Screenshot grounding data.
——————
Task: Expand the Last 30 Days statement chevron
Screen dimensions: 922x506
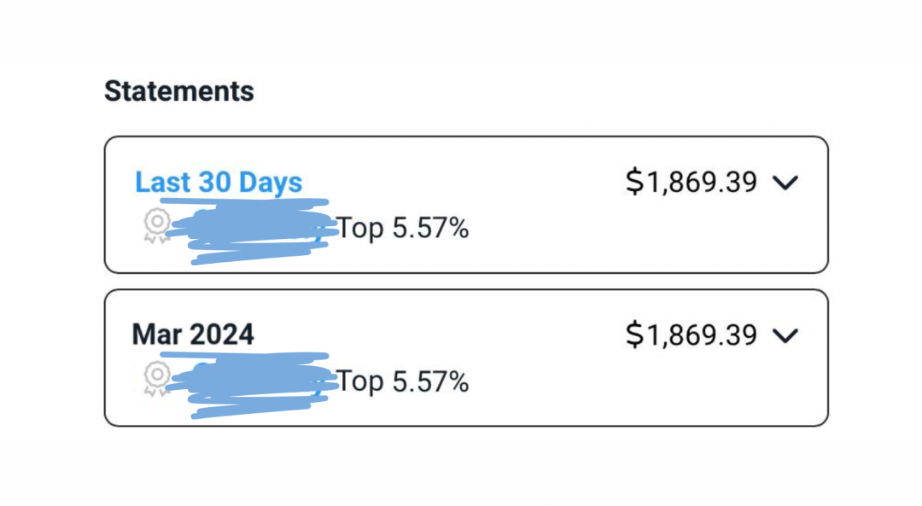Action: click(785, 183)
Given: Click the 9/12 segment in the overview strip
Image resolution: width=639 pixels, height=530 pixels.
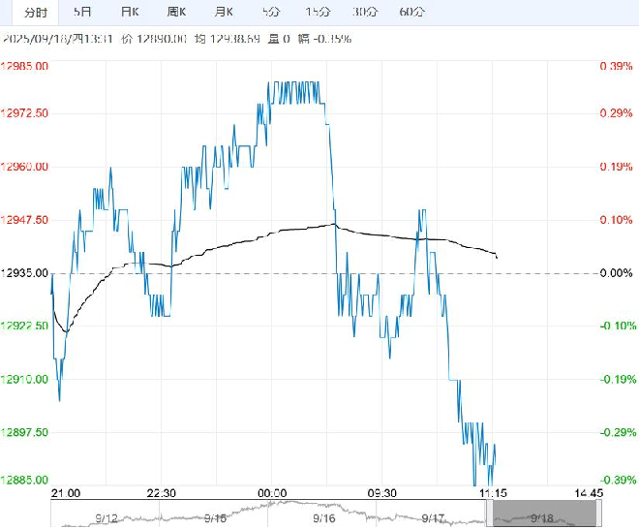Looking at the screenshot, I should tap(106, 514).
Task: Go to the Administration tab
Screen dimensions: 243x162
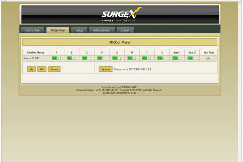Action: click(x=102, y=30)
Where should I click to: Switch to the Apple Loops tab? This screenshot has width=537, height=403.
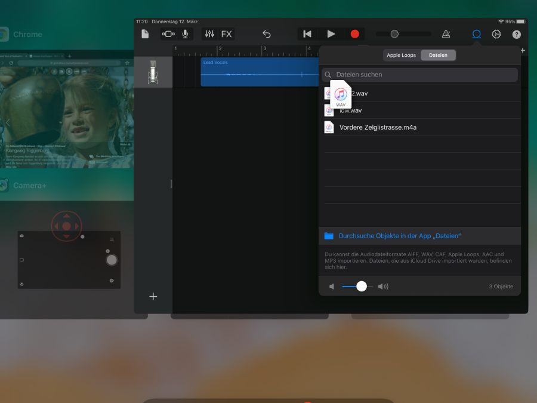pos(401,55)
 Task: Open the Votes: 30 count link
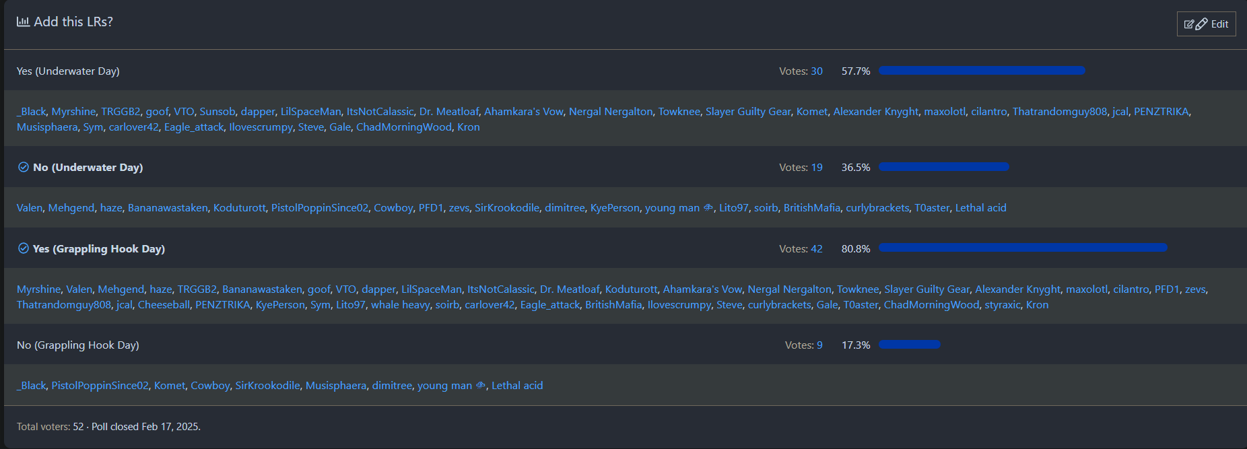(x=816, y=71)
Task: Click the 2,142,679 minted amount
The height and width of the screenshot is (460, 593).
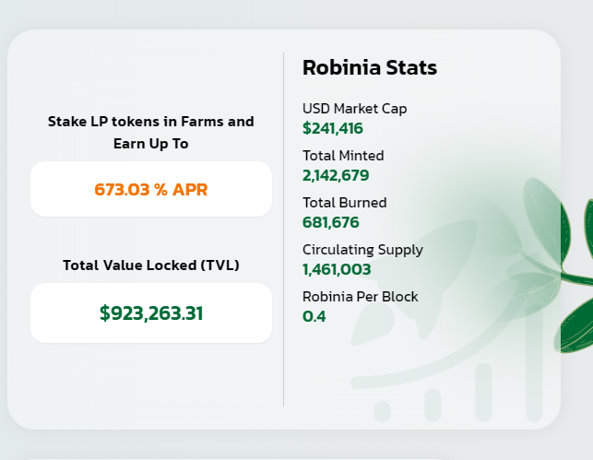Action: pos(336,175)
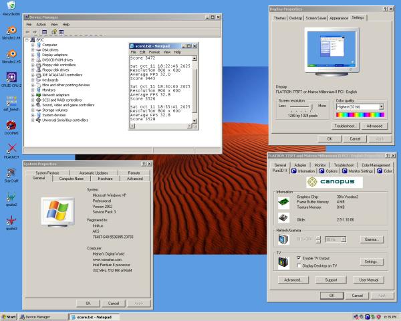Expand the Display adapters tree node
This screenshot has height=321, width=401.
click(x=32, y=54)
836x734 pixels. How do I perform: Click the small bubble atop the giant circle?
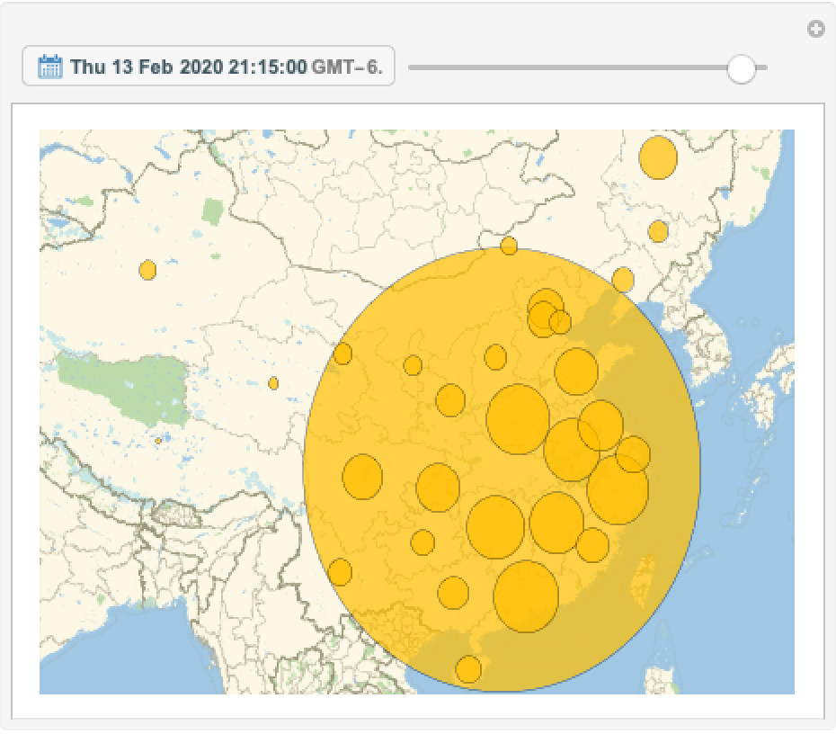509,246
——————
TASK INSTRUCTIONS.
Retype each record exactly as it stands, but do not include the pictures.

WRITTEN REPLY.
Task: Expand the Last 30 Days statement chevron
Screen dimensions: 922x506
Action: click(785, 183)
Given: Click the 9/12 segment in the overview strip
Image resolution: width=639 pixels, height=530 pixels.
Looking at the screenshot, I should tap(106, 514).
Task: Go to the Administration tab
Screen dimensions: 243x162
Action: click(x=102, y=30)
Where should I click to: Switch to the Apple Loops tab? This screenshot has width=537, height=403.
pos(401,55)
 Task: Open the Votes: 30 count link
(x=816, y=71)
Task: Click the 2,142,679 minted amount
The height and width of the screenshot is (460, 593).
Action: pos(336,175)
Expand the Display adapters tree node
This screenshot has height=321, width=401.
click(x=32, y=54)
836x734 pixels. How do I perform: Click the small bubble atop the giant circle?
509,246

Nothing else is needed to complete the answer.